Microsoft's Entertainment Play

It's a landmark day for Microsoft as it pushes to control the entertainment pipeline into your living room.

For the first time, people are using its Xbox gaming console more for entertainment—watching movies and TV shows and listening to music—than for playing video games.

Xbox 360
Source: Microsoft
Xbox 360

The tech giant announced that not only has entertainment usage surpassed gaming, but that use of entertainment apps on the XBox platform have more that doubled over last year.

Microsoft announced its progress in the entertainment space as it launches three new entertainment apps for its Xbox Live subscription service: HBO Go, Comcast's TV, and MLB.TV. All three work with voice control through the Kinect controller.

HBO Go and Comcast's app offer a huge amount of movies and TV shows on demand, and MLB.TV provides nearly 2500 live baseball games, available later as recaps.

All this content is being delivered to TV sets via the Internet, but that doesn't mean consumers can cut the cord. In fact all these entertainment apps are designed to keep them paying subscription fees.

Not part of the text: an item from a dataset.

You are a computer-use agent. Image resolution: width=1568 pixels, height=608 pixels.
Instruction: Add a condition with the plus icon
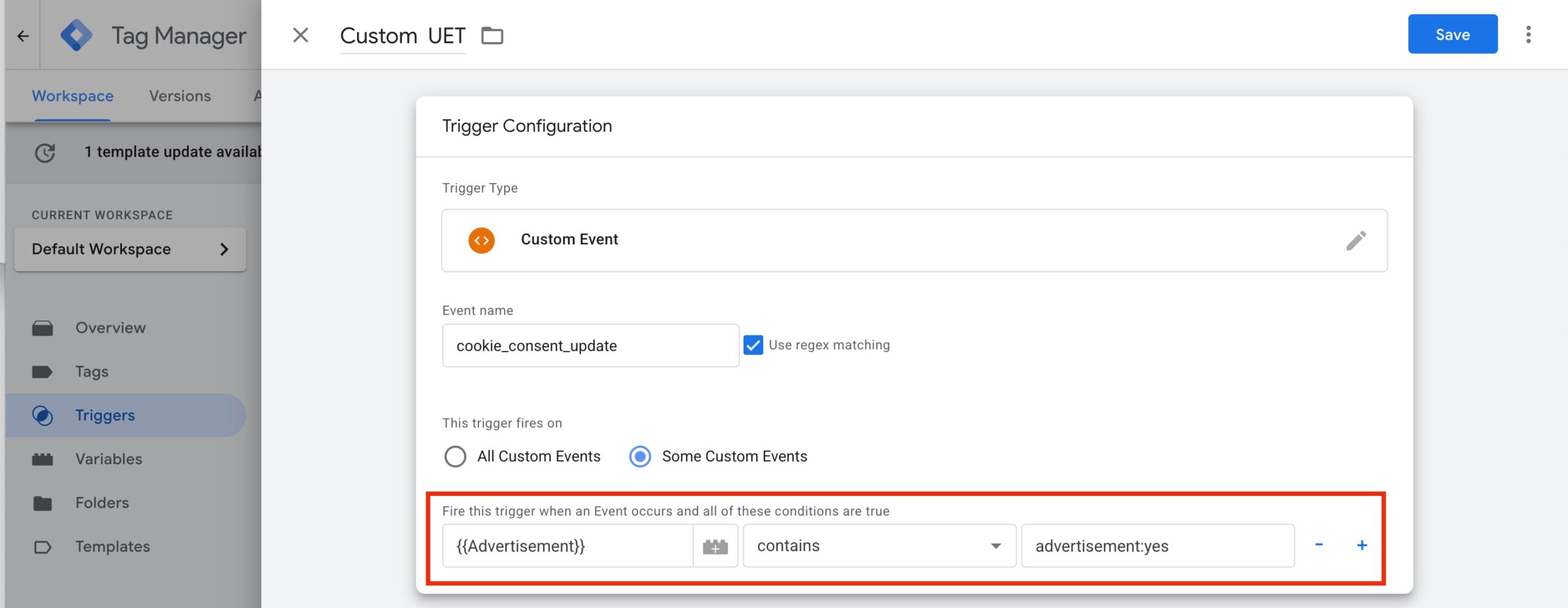1362,545
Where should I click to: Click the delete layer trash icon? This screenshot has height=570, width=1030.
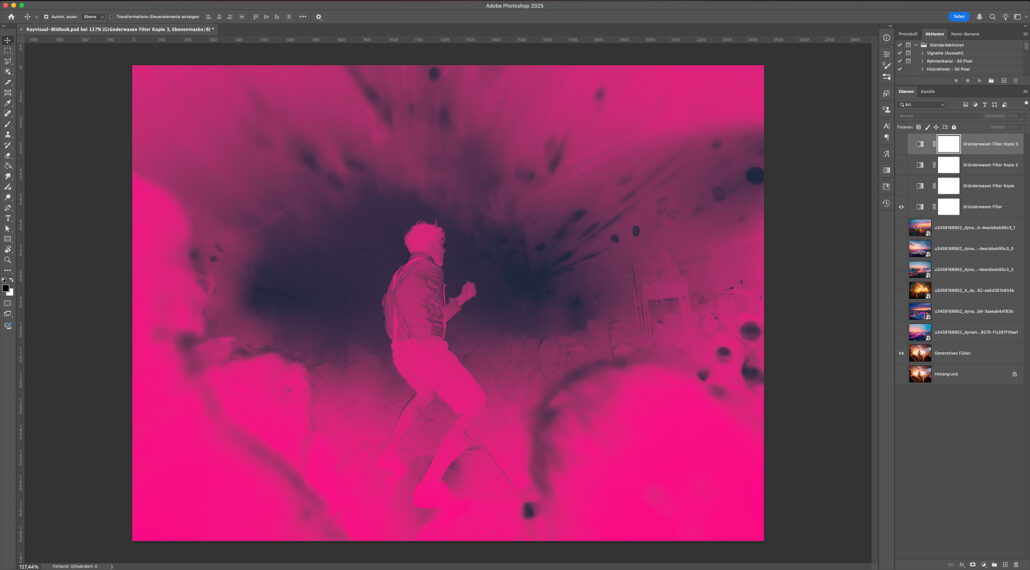[1015, 564]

To access these apps Xbox owners must pay $60 a year for an Xbox Live Gold subscription, which costs $60 a year. And for each of those apps they must subscribe to HBO, Comcast and MLB.TV premium.

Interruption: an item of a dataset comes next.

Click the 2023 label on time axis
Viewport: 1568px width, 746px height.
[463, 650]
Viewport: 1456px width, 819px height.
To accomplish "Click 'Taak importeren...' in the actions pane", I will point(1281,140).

So what's the goal? The media companies want to give consumers convenient access to their content so they feel like they're getting a lot of value for that monthly fee. And Microsoft is hoping to get people who aren't interested in gaming to buy the Xbox and shell out $60 a year.

Plus, Microsoft is looking out for a bunch of new rivals: Google TV (GOOG), Nintendo's new Wii U, which will offer streaming video, and Apple TV, and whatever new device Apple has in the works.

Comcast, with GE, is part owner of NBC Universal which is the parent company of CNBC.